Exercise brief
After locating the line with "This screenshot has height=1062, width=992." in the data that follows, return it and every later line exactly, up to and including the line with "Given: Open the B2 Cloud Storage menu".

+++ Data for this task +++

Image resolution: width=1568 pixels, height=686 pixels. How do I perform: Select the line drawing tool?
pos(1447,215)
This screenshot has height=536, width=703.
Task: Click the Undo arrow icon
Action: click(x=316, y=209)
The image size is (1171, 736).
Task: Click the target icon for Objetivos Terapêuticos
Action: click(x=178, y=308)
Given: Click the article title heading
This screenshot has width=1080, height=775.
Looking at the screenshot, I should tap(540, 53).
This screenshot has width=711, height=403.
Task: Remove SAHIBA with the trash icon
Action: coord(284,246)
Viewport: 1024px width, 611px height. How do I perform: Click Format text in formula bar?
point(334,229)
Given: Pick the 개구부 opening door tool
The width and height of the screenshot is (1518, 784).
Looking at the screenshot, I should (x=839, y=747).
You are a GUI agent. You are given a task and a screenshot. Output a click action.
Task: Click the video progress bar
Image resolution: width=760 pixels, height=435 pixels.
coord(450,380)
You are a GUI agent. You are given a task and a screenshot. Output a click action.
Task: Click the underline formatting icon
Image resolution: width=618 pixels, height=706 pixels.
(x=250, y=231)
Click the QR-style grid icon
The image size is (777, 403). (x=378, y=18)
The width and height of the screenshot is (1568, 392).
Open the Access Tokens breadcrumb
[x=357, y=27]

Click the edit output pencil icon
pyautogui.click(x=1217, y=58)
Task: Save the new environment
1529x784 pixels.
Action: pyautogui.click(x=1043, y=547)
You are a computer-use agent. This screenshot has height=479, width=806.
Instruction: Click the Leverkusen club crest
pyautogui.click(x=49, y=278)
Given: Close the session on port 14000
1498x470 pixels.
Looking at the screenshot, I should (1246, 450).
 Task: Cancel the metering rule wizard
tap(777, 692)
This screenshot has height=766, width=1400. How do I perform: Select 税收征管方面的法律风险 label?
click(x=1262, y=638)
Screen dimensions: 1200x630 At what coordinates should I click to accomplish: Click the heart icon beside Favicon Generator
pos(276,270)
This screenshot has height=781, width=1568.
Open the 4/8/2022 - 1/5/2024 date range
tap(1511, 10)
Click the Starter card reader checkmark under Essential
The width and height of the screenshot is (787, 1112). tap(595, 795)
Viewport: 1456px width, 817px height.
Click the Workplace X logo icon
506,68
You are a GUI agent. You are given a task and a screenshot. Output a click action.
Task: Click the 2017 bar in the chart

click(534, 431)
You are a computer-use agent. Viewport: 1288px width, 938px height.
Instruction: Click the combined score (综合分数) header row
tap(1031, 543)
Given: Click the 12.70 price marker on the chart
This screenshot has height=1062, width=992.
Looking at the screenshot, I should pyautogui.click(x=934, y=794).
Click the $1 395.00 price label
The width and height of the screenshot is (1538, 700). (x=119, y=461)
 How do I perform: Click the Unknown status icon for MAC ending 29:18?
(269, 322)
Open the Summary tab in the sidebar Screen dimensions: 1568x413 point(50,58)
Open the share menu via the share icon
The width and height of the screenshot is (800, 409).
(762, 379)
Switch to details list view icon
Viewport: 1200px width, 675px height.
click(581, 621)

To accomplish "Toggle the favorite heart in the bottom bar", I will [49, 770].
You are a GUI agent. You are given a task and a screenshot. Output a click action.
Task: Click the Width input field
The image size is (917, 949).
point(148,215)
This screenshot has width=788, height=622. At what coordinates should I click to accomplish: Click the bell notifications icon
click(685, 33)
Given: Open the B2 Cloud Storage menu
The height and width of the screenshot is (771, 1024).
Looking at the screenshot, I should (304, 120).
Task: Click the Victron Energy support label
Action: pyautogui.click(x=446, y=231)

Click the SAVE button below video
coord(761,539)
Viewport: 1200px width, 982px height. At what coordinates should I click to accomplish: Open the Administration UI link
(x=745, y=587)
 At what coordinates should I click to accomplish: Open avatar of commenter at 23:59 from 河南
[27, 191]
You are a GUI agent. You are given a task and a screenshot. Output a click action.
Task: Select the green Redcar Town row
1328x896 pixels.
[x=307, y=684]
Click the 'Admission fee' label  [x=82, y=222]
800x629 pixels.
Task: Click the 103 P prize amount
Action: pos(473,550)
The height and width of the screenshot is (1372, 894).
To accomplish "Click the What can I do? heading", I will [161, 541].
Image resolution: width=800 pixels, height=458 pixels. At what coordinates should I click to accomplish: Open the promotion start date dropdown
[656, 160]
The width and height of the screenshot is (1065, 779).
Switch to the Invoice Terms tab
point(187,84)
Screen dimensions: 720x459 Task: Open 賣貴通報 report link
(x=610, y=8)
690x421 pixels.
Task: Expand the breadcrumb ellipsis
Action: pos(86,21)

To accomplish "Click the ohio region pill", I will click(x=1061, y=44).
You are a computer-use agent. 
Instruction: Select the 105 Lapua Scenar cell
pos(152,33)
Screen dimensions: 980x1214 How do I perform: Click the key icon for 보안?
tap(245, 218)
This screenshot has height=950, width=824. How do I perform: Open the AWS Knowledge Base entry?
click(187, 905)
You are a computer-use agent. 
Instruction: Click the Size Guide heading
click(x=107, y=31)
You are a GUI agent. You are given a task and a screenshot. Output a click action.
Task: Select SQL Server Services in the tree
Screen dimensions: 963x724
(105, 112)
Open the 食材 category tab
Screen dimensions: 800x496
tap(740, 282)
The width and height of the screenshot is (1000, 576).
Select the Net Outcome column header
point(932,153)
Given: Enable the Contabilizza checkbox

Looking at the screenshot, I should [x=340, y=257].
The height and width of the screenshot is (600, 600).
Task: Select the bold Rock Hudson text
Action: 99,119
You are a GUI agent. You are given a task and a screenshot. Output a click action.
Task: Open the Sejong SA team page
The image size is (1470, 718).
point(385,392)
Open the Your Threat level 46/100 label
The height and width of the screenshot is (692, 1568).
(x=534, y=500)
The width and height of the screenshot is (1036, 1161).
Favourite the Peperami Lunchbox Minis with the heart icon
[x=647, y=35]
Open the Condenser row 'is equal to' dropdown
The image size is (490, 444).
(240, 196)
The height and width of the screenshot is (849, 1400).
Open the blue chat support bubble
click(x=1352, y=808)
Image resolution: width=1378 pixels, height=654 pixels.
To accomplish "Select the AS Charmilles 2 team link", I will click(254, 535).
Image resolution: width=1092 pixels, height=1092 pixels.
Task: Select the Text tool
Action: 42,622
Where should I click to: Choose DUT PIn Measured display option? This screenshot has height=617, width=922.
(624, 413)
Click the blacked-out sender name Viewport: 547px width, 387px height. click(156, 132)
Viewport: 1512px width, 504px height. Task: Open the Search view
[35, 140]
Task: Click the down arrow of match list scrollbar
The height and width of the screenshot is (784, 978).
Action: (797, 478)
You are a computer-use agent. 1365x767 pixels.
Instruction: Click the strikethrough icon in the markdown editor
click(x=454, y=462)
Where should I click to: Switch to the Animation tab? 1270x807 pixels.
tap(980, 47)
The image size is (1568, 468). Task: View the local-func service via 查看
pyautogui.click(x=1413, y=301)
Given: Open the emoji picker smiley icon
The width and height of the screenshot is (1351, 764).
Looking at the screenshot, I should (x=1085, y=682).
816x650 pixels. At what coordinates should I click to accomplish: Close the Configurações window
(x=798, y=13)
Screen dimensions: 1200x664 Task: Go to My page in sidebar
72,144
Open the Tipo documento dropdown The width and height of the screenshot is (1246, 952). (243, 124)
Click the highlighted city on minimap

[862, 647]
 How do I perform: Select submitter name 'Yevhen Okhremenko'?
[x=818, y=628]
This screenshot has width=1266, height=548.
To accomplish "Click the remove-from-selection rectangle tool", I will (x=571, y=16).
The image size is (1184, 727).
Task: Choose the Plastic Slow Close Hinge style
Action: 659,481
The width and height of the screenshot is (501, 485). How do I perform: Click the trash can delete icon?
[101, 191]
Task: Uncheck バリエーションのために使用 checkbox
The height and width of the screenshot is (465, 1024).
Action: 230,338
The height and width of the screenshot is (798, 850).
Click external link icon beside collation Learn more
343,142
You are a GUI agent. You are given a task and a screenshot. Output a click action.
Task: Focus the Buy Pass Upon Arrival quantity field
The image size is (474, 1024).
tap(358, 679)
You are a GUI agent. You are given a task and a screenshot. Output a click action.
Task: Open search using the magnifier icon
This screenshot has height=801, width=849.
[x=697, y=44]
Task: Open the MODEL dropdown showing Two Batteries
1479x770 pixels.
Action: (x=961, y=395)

+++

Solution
This screenshot has height=1062, width=992.
Looking at the screenshot, I should pyautogui.click(x=934, y=794).
Click the $1 395.00 price label
The width and height of the screenshot is (1538, 700). (x=119, y=461)
 How do I perform: Click the Unknown status icon for MAC ending 29:18?
(269, 322)
Open the Summary tab in the sidebar Screen dimensions: 1568x413 point(50,58)
Open the share menu via the share icon
The width and height of the screenshot is (800, 409).
(762, 379)
Switch to details list view icon
Viewport: 1200px width, 675px height.
click(581, 621)

To accomplish "Toggle the favorite heart in the bottom bar", I will [49, 770].
You are a GUI agent. You are given a task and a screenshot. Output a click action.
Task: Click the Width input field
The image size is (917, 949).
point(148,215)
This screenshot has width=788, height=622. At what coordinates should I click to accomplish: Click the bell notifications icon
click(685, 33)
Given: Open the B2 Cloud Storage menu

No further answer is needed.